The first things you’ll notice in this beta is that if you decide to grab a copy of the 16.10 beta is that the installation disk is considerably larger than it used to be. It could be argued that keeping the ISO down to CD size is an arbitrary limit which, given that CD drives appear to be on their way out, is no longer necessary. But my internet connection has not become any faster since 16.04 and frankly the larger download makes getting Ubuntu that much more difficult – particularly in places where download speeds are not what they are in the west.
At the same time, most of the additional space is given over to language packs and the like, not necessarily bloat and additional apps, so perhaps it balances out (if you needed additional language packs anyway).
Whatever the case, the change appears to be permanent, so chuck your CDs and brew an extra cup of coffee, downloading Ubuntu is going to take a bit longer than it used to.
Once downloaded and installed the first thing that jumps out at you is that Ubuntu 16.10 looks just like the last seven releases. Unity 7 remains the default and it has only seen the barest of updates –bug fixes and security patches only.

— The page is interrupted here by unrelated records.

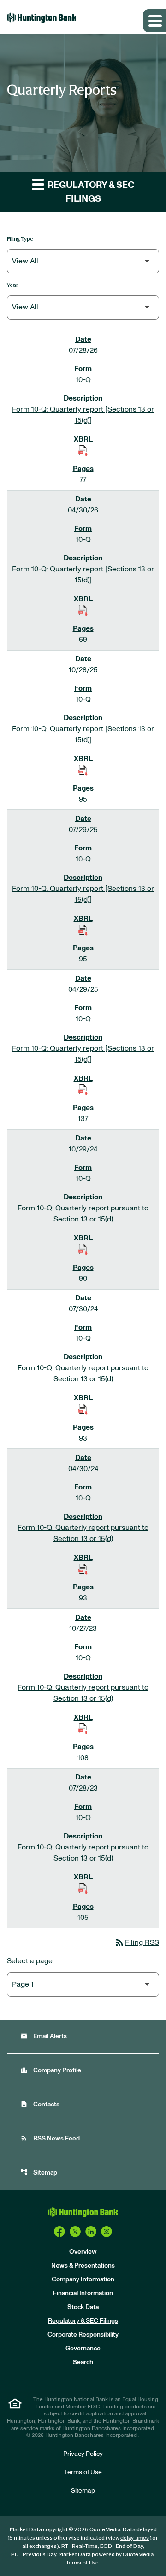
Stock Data (83, 2307)
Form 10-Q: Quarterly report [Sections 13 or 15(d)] (83, 415)
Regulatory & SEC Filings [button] (90, 192)
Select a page (30, 1961)
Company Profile (50, 2070)
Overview (83, 2252)
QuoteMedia (104, 2529)
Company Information (83, 2279)
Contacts (39, 2104)
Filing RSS (136, 1942)
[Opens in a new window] (59, 2231)
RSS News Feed (50, 2138)
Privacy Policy (83, 2454)
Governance (83, 2348)
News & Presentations (83, 2265)
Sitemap (38, 2172)
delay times (134, 2538)
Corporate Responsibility (83, 2335)
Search (83, 2362)
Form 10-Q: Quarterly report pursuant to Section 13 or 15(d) (83, 1213)
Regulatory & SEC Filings (83, 2321)
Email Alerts (43, 2036)
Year (12, 284)
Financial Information (83, 2293)
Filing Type (20, 238)
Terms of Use (83, 2472)
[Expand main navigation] (154, 20)
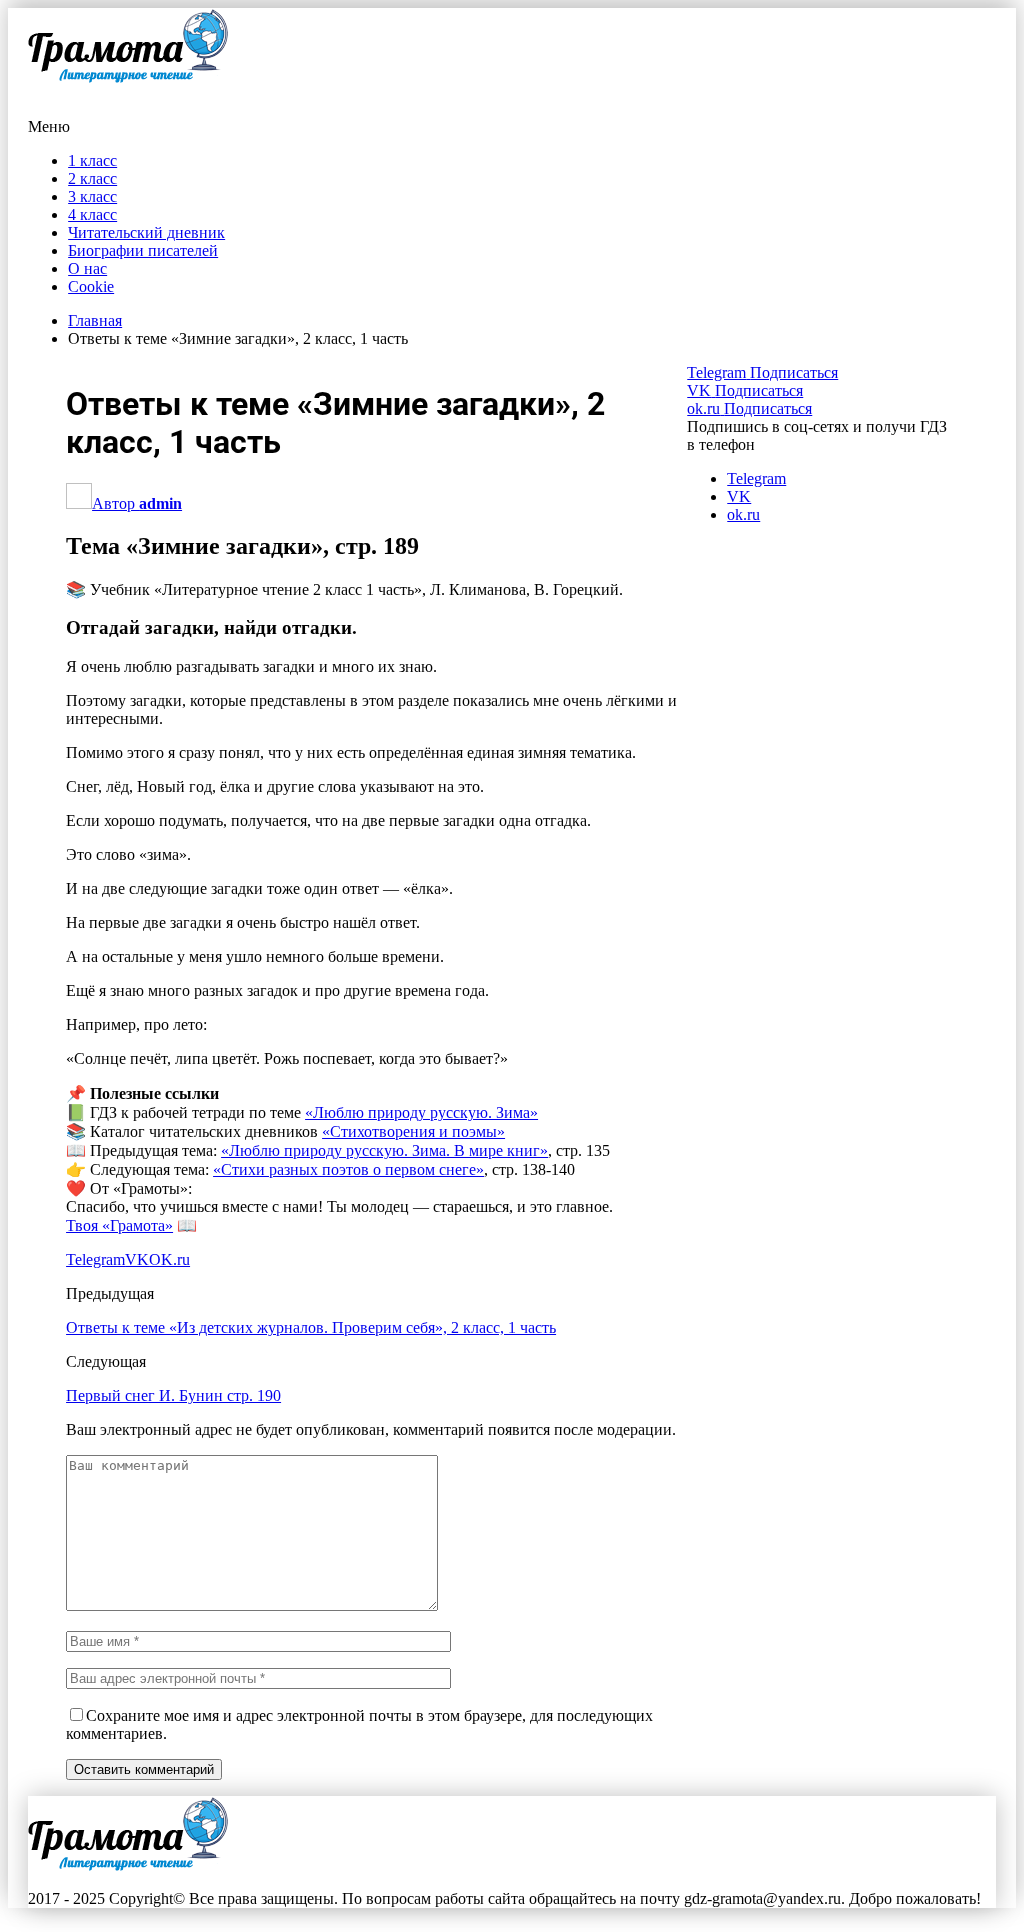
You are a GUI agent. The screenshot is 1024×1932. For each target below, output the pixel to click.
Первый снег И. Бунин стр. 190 (173, 1395)
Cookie (91, 286)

To find something new in this release you’ll have to go spelunking into Ubuntu’s set of default applications.
The most welcome improvements in the default applications come in the new Ubuntu Software app, which made its debut with this spring’s Ubuntu 16.04 release. Among the improvements in 16.10 Software are improved support for Snap packages as well as support for a variety of things that used to fall outside what Software handled. For example, Software will now track and install non-GUI apps, libraries and fonts alongside your “regular” applications. Software is also noticeably faster when browsing for applications.
It’s the Snap package improvements that are most exciting for users who want to keep up with the latest and greatest. For the uninitiated, Snap packages are self-contained packages that include all of their dependencies. This has two advantages over traditional packages, which pull their dependencies from the system. First it makes it easy to install two applications that depend on different versions of the same dependency since each Snap already contains everything it needs. This is huge win for Ubuntu given how out of date some of the its GNOME packages are. The other big advantage is that it’s easier and safer to update your userland software. Which is to say, you can have your LTS release and get your latest and greatest application updates too. Because there’s no danger of pulling upgrades that mess up the rest of your system, you can always have the latest software without having to run the bleeding edge of the actual system software.
The problem with Snap packages in Ubuntu 16.04 is that there aren’t very many of them and installing them is a bit of a pain. This release does smooth over some of the rough edges and makes installation a bit easier.
It’s tough to find reasons to recommend you upgrade to 16.10. If some application you rely on isn’t working with 16.04, especially something with GNOME dependencies beyond the outdated versions of GNOME software that 16.04 offered, then 16.10 might be worth a look – most applications in this release will be from GNOME 3.20.